(PROVIDED DATA Opens)

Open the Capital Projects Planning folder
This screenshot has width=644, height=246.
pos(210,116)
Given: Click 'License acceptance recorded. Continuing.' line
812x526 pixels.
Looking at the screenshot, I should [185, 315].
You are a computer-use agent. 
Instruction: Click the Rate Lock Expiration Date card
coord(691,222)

(PROVIDED DATA Closes)
(PROVIDED DATA Opens)

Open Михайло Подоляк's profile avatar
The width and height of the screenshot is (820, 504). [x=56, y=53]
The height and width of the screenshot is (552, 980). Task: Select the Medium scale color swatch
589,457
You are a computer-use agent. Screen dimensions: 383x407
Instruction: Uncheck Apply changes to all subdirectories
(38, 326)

(PROVIDED DATA Closes)

EXERCISE OBJECTIVE - Copy down each line in the entries that has the word "agent".

PROBLEM SOLUTION -
You are a computer-use agent. 
You are a computer-use agent. Screen dimensions: 383x407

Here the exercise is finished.